By Katherine Baicker, Ph.D., and Amy Finkelstein, Ph.D.
The New England Journal of Medicine, July 20, 2011
Working with a team of researchers, we have taken advantage of an unprecedented opportunity to gauge the effects of Medicaid coverage on low-income, previously uninsured adults, using the gold standard of medical and scientific research: a randomized, controlled trial. In 2008, Oregon used a lottery to allocate a limited number of Medicaid spots for low-income adults (19 to 64 years of age) to people on a waiting list for Medicaid. Those selected by random lottery draw won the opportunity to apply for Medicaid. In total, about 30,000 people were selected from the 90,000 on the waiting list. Approximately 10,000 of those selected ended up being enrolled in Medicaid; not everyone who was selected successfully filled out the required application and met the eligibility criteria.
The lottery provides an opportunity to estimate the causal effects of being allowed to apply for Medicaid (intention to treat). It also allows us to estimate the causal effects of being enrolled in Medicaid relative to being uninsured (the effects of “treatment on the treated,” which we focus on below), under the assumption that selection by the lottery to be able to apply for Medicaid affects the outcomes we studied only through its role in increasing insurance coverage.
We now have evidence of the effects of the first year of Medicaid coverage after the lottery. These results are based on administrative data from hospital discharges, credit reports, and death records, in addition to mail surveys we conducted. We found that Medicaid coverage increases the use of health care.

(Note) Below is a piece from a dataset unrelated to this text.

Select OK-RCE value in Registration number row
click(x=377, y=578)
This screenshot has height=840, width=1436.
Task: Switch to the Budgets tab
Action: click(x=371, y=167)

Responses by Johnathon Ross and Don McCanne, former presidents of Physicians for a National Health Program:
Johnathon Ross MD, MPH
Toledo Ohio, USA
August 25, 2011
This is interesting “experiment” and useful policy data but it reminds me of Tuskegee. What a sad commentary on our country that we question whether access to care is good for patients and that it might cost us something to provide it. We need a national health insurance program that is nondiscriminatory, fairly financed, effective, and efficient. An improved and expanded Medicare for all would be the easiest to implement since the administrative savings would be adequate to cover all the uninsured and improve coverage and financial security for everyone. Instead we will muddle along with the half baked reforms that have been passed and continue to waste hundreds of billions of dollars on the billing and insurance bureaucracy. Cost control will be the natural outcome of setting a national budget for health care. This will lead to better emphasis on those services which are most beneficial and reduce future costs and disability. ACO’s, bundled payments, managed care will never accomplish what a budget will. What are we doing? Caring citizens should protect and empower each other.
and…
Don McCanne MD
San Juan Capistrano California, USA
August 25, 2011
With our current level of knowledge about the favorable impact of insurance coverage, obviously it would have been unethical to design a study in which the control group – the uninsured – was exposed to both the financial hardship and impaired health outcomes of being uninsured. It is ironic that this would represent an intolerable violation in ethics within the health policy community, yet at the same time represents an acceptable standard for politicians.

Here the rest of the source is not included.